(Collected data)

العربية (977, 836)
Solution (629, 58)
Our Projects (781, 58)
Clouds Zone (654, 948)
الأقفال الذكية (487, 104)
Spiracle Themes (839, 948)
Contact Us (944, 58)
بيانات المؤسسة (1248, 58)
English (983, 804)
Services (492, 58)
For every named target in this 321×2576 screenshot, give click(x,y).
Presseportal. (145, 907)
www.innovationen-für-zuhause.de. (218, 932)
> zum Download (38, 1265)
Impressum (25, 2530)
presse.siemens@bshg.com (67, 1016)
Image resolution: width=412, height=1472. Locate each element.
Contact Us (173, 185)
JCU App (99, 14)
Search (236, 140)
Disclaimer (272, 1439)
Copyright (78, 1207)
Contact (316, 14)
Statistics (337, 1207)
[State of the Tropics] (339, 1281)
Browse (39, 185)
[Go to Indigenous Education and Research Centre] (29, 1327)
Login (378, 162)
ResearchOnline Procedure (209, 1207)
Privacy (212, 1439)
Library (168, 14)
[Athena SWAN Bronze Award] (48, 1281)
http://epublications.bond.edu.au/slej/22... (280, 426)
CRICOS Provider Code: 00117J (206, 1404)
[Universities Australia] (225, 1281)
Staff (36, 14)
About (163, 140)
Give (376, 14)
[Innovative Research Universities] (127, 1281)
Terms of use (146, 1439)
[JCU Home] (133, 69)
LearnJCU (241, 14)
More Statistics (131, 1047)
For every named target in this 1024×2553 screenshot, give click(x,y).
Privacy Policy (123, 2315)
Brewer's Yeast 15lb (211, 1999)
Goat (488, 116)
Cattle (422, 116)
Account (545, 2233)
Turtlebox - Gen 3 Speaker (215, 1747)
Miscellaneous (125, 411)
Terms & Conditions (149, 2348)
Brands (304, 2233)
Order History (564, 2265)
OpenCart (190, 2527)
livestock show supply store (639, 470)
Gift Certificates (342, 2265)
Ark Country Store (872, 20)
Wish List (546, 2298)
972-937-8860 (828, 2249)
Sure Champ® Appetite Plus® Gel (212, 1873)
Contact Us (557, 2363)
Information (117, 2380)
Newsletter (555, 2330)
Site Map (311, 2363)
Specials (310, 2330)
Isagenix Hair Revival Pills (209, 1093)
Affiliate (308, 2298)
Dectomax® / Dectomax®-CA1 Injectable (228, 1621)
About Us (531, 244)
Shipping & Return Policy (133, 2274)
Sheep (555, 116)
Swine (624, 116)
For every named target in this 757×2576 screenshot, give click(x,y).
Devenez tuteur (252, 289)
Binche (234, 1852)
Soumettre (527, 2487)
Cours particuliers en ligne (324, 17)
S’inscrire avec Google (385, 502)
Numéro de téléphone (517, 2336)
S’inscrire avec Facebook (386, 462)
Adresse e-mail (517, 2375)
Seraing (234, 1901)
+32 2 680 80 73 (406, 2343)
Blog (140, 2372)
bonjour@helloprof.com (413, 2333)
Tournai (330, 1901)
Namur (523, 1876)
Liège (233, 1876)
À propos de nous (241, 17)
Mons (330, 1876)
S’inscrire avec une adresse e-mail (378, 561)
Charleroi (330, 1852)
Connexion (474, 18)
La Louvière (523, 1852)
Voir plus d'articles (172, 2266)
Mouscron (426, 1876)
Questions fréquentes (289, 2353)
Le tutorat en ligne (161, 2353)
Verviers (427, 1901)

Your goal:
Say how many lines in the records hold the word "this", giving the number by itself.

Response area:
3